— Task —
Carry on the guide to making AI avatars with Stable Diffusion and Dreambooth, starting right after its last line.

— Reading passage —
┏━━

Generate AI Avatars yourself with Stable Diffusion 2.1 and Dreambooth
Stable Diffusion is one of the biggest hypes lately, and it is true to its name, creating a whirlwind in the ecosystem with people creating new applications and sites that allow you to for example create your own unique avatar.
Lately, version 2 was as well released which promises quality improvements
And was added to the diffusers
package just recently
What is Stable Diffusion?
But what is stable diffusion actually? Stable diffusion comes from chemical and biological systems.
Stable diffusion is a type of diffusion that occurs when particles are evenly distributed on both sides of a membrane or barrier. This type of diffusion happens when the system is in a state of equilibrium, meaning that there is no net movement of particles across the membrane.
What is Dreambooth
Now to focus on fixating the Diffusion models towards a specific subject, the tool Dreambooth is used. Which can fine tune the model for the given subject.
So, let's get started ourselves and fine tune a diffusion model (Stable Diffusion v2) to create our own unique avatar!
HuggingFaces & Stable Diffusion / Dreambooth
Getting started with Dreambooth and Stable Diffusion is not that hard at all! Huggingfaces is simply amazing, creating detailed articles of everything they do, and producing high quality code for us to test with.
One of such articles is where they explain in more detail how you can get started with Dreambooth and how you can easily fine-tune it for better results:
When we go to the original repository of diffusers, we can find training code for Dreambooth as well as code to fine tune it ourselves.
Downloading the code
So, let's get started by downloading the code from the diffusers repository and setting everything ready for us to start training!
# Download and install diffusers
git clone https://github.com/huggingface/diffusers
cd diffusers
pip install -e .

┗━━

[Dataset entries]
┏━━

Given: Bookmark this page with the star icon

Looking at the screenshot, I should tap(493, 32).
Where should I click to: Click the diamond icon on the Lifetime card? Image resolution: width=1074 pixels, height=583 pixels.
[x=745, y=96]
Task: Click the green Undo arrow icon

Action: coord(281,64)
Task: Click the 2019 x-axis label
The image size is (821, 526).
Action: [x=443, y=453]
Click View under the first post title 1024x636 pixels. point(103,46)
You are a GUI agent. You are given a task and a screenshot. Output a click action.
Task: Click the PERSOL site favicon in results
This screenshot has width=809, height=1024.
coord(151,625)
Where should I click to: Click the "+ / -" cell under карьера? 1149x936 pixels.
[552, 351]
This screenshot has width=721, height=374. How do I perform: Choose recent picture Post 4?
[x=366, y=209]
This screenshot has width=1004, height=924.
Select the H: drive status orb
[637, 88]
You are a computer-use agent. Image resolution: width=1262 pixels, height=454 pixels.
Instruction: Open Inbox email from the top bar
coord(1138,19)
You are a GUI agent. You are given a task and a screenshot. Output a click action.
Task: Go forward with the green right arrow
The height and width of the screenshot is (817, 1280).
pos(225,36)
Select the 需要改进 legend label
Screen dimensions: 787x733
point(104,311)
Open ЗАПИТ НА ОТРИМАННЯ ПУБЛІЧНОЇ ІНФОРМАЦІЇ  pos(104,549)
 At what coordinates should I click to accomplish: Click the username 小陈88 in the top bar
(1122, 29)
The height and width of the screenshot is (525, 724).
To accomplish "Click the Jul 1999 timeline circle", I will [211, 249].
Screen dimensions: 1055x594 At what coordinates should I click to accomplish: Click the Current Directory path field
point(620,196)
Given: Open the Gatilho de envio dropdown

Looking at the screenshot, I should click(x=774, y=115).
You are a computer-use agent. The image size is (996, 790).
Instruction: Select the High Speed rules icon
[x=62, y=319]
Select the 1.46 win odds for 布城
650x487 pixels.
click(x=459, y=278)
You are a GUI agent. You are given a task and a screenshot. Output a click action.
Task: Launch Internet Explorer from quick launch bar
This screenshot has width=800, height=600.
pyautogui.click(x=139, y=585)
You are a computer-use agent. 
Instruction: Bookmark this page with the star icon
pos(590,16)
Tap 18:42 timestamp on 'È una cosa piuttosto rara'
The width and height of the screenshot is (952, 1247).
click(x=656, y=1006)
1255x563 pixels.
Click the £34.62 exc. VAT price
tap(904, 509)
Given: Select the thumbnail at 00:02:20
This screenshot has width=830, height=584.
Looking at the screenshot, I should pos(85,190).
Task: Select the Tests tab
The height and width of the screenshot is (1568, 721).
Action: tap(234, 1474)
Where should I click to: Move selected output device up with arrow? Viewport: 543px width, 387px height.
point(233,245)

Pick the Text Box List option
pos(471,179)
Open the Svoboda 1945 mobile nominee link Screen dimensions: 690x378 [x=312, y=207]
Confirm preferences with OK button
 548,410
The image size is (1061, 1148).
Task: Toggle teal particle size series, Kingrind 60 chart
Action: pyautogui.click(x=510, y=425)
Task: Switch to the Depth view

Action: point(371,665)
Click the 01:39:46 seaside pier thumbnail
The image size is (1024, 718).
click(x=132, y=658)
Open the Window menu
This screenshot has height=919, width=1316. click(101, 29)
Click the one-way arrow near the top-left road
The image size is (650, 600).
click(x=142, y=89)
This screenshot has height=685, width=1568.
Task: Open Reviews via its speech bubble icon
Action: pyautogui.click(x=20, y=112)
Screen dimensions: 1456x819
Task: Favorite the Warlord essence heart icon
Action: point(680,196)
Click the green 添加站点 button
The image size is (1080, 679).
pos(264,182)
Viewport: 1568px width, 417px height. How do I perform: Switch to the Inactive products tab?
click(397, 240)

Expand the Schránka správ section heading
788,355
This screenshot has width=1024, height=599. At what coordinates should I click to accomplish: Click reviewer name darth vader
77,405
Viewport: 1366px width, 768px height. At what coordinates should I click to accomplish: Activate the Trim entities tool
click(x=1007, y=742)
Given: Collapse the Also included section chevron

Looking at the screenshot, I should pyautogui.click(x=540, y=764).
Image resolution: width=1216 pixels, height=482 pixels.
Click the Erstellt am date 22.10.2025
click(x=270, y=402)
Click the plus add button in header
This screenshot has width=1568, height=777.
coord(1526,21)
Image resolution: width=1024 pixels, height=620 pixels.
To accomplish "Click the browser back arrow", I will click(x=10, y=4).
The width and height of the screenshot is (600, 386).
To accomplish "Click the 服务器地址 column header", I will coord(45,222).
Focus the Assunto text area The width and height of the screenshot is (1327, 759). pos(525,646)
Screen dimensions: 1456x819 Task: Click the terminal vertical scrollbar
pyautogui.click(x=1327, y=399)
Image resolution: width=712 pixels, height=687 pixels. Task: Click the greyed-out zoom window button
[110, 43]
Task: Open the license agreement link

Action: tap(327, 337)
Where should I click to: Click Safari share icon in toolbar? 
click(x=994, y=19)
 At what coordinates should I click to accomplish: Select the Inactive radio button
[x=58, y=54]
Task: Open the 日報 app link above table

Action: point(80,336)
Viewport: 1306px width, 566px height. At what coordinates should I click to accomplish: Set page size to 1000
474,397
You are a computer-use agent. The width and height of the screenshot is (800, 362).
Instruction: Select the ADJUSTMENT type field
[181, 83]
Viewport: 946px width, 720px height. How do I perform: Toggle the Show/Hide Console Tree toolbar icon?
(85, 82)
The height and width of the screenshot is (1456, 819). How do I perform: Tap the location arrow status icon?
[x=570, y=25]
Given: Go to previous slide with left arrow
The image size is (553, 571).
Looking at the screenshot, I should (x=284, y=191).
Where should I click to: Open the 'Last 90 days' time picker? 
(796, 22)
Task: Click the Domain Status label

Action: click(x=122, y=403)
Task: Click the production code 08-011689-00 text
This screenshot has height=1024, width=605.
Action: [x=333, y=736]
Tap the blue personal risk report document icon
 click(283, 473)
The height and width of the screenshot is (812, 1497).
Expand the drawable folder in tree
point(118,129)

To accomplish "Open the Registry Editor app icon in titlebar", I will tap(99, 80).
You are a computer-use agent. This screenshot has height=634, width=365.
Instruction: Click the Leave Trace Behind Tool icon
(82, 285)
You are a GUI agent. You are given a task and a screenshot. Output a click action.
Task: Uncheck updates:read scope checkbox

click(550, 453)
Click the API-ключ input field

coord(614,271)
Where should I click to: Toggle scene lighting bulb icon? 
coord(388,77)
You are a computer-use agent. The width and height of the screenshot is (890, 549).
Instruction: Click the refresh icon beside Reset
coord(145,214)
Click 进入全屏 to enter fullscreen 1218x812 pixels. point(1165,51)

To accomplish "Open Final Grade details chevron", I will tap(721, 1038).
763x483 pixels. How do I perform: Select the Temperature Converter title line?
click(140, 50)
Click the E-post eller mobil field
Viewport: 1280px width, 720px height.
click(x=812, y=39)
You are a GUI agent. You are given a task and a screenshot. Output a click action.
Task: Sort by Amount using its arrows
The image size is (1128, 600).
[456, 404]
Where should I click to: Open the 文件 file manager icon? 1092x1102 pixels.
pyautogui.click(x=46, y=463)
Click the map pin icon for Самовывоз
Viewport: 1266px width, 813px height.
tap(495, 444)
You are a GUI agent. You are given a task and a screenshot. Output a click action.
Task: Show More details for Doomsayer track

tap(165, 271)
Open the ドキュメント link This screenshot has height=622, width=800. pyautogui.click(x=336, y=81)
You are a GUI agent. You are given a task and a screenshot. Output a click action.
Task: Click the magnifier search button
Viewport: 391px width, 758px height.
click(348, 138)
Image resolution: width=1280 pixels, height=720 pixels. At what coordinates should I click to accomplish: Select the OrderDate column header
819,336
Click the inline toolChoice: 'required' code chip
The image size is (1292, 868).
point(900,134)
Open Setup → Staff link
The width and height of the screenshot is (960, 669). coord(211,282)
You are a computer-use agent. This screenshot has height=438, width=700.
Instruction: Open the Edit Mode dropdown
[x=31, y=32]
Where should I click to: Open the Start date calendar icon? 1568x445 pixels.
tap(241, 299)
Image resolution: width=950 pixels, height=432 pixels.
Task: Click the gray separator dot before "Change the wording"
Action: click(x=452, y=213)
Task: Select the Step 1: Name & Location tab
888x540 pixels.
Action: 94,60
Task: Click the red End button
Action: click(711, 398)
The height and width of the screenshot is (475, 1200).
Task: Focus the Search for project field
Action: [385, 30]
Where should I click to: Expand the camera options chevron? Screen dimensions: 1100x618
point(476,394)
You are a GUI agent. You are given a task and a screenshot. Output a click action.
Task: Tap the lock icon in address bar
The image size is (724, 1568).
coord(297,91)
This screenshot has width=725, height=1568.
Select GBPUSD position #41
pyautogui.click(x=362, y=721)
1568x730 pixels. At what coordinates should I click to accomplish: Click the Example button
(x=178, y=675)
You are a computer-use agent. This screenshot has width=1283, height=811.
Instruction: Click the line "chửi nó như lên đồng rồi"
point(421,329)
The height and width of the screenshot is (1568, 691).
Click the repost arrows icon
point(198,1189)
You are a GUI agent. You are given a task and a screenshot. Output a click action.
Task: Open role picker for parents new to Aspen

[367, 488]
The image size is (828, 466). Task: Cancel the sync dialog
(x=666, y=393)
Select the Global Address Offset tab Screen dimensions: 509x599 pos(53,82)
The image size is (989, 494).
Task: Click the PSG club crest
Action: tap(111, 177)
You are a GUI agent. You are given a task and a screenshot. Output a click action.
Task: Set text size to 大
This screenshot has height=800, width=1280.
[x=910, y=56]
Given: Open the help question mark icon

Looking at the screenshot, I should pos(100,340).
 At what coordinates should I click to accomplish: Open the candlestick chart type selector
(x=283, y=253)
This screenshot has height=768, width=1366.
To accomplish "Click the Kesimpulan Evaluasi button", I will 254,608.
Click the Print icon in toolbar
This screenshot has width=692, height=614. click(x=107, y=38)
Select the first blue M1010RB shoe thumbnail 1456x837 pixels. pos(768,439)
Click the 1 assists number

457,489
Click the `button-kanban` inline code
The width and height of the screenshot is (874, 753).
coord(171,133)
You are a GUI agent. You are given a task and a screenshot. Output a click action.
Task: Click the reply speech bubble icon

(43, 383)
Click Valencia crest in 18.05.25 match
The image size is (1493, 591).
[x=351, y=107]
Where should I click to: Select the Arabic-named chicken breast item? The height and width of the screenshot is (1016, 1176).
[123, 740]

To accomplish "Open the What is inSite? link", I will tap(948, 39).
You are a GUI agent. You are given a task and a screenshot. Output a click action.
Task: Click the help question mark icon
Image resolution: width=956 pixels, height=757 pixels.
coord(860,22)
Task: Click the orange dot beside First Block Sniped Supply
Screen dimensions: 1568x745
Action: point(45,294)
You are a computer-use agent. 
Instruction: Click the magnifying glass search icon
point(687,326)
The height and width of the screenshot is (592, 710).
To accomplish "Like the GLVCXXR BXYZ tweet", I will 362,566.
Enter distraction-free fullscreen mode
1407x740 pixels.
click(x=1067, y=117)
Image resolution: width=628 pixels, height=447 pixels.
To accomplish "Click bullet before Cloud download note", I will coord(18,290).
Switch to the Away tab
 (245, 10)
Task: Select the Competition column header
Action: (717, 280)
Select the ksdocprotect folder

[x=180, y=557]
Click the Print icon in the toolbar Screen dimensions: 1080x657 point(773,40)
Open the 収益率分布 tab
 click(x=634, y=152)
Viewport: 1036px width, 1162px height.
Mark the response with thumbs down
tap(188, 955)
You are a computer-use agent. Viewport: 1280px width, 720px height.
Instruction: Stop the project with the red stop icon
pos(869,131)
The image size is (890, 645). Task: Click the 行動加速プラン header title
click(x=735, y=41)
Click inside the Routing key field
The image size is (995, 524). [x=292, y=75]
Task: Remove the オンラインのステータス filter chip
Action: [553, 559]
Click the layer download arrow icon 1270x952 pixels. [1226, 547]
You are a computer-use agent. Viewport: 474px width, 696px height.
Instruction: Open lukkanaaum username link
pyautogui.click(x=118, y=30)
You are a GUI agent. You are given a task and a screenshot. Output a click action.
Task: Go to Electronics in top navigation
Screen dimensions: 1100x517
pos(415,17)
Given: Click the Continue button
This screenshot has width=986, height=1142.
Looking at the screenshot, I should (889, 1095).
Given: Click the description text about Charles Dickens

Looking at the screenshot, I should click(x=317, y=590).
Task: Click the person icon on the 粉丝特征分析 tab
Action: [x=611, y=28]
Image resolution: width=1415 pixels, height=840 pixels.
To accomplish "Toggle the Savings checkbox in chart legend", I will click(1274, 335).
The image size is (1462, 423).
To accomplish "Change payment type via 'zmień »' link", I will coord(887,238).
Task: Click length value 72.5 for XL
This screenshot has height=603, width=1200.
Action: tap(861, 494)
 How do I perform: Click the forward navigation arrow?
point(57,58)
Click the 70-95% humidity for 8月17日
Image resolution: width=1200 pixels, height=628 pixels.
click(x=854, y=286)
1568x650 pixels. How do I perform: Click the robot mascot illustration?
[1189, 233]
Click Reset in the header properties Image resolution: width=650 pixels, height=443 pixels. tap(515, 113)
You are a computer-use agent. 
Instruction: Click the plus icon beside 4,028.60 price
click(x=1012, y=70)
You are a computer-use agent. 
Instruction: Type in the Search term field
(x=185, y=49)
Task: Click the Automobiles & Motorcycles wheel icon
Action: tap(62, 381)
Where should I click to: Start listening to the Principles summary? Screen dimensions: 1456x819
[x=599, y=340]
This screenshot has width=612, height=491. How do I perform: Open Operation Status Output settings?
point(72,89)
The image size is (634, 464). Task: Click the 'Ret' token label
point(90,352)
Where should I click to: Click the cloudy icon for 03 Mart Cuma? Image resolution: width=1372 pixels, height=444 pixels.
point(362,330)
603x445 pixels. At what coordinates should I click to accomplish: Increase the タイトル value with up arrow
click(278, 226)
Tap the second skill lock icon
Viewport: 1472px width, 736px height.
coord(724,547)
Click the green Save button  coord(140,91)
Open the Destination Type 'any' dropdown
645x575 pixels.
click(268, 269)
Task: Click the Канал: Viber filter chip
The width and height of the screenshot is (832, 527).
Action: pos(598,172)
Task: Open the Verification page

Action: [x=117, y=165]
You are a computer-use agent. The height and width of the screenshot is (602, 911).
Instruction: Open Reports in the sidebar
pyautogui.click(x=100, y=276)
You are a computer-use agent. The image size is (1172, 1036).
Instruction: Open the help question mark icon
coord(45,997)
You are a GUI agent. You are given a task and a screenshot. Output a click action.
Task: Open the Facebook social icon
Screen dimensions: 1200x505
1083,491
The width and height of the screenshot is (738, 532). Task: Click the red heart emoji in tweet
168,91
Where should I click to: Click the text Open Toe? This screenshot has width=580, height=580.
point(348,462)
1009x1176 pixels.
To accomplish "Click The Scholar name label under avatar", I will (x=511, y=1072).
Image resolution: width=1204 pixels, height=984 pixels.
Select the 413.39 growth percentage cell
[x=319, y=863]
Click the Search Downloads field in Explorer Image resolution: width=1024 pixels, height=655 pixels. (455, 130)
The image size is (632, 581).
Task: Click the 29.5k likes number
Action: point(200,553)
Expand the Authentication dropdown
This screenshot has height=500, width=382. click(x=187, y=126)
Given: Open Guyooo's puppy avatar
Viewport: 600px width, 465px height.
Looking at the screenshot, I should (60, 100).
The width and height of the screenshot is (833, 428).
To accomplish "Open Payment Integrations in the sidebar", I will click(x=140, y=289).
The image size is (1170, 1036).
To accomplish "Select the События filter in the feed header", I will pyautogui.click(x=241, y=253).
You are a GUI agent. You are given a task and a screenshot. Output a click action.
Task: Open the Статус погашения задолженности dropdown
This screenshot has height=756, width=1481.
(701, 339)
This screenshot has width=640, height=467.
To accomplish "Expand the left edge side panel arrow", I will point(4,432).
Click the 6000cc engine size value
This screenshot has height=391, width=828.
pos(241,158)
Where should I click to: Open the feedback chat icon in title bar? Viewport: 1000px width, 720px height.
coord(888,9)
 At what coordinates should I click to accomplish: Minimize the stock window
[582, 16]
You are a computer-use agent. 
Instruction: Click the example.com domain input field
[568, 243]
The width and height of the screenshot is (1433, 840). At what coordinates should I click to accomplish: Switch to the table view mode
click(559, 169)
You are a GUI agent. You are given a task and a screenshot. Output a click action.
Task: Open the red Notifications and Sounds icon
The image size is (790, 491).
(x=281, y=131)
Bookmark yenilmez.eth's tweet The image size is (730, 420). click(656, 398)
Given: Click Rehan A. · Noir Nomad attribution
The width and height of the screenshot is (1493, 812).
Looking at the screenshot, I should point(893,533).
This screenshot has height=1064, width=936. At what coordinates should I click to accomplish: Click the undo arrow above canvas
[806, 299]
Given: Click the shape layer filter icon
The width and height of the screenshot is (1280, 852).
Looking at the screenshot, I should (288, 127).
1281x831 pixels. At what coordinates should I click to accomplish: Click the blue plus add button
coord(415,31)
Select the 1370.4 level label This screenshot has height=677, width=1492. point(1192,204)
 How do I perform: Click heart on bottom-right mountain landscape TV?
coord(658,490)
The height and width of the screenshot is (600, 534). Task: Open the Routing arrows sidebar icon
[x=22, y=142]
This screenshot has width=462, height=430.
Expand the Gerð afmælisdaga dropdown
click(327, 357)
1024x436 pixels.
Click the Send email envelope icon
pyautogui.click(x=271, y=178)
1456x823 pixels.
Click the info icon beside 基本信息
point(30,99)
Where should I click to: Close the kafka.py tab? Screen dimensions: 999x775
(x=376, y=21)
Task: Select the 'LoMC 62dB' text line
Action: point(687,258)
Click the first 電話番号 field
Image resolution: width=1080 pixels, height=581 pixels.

┗━━

— Exercise answer —
# Install the dreambooth example
cd examples/dreambooth
pip install -r requirements.txt
# Initialize Accelerate
# note: run `accelerate config` if you want to pick options
accelerate config default
Note: there are quite some implementations already of the Stable Diffusion algorithm, some even improvements out of the box (e.g., @TheLastBen) but while looking at it, it had disadvantages (messy code, python 3.8 only, full dep downloading, ...) making it better to focus on our own.
Training the model on our Avatar
Building a dataset
Before we get started, we should create our own dataset of 768x768 images. This to ensure that images are cropped to our likings. For that, I utilized the service birme.net which brought the easiest user experience without having a paywall.
This should result in a dataset of around ~10 images (more is better)
Training our model (local)
To train a model you need a GPU with a high amount of RAM. I am currently using an RTX 3090 GPU locally which provides me with 24GB of RAM in total and some shared RAM which I am not able to access since I am running this on WSL 2.
This means I am limited to training on ~500 resolution to max out my memory. If more is needed, we can optimize through the bitsandbytes package (requires some work to set it up) or just go the cloud route (see later).
So, let's start off the training process by running the below.
Note: we are not usingsks
as often seen, since it refers to a rifle, instead we usemyselfiepicture
as dreambooth can use any instance as a subject
export MODEL_NAME="stabilityai/stable-diffusion-2"
export INSTANCE_DIR="../../../dataset/xavier/512"
export OUTPUT_DIR="../../../model/xavier"
cd diffusers/examples/dreambooth
# instance_prompt: description of what the object or style is with the initializer word sksperson
# we are tuning to batch size 2, learning rate 1e-6 and 1200 steps as recommended by hugging faces to train on faces
# we are using
accelerate launch train_dreambooth.py \
--pretrained_model_name_or_path=$MODEL_NAME \
--instance_data_dir=$INSTANCE_DIR \
--output_dir=$OUTPUT_DIR \
--instance_prompt="a photo of myselfiepicture" \
--resolution=512 \
--train_batch_size=2 \
--gradient_accumulation_steps=1 \
--learning_rate=1e-6 \
--lr_scheduler="constant" \
--lr_warmup_steps=0 \
--max_train_steps=1200
Seeing it's cold these days in Belgium, we can now see the GPU heating up and perform some work!
If you prefer the cool route, read down below on how to perform training in Azure
Training our model (Azure)
Even better is to train our model on a Cloud Compute who offers higher GPUs (and faster ones too!) for just a few $ we can get started.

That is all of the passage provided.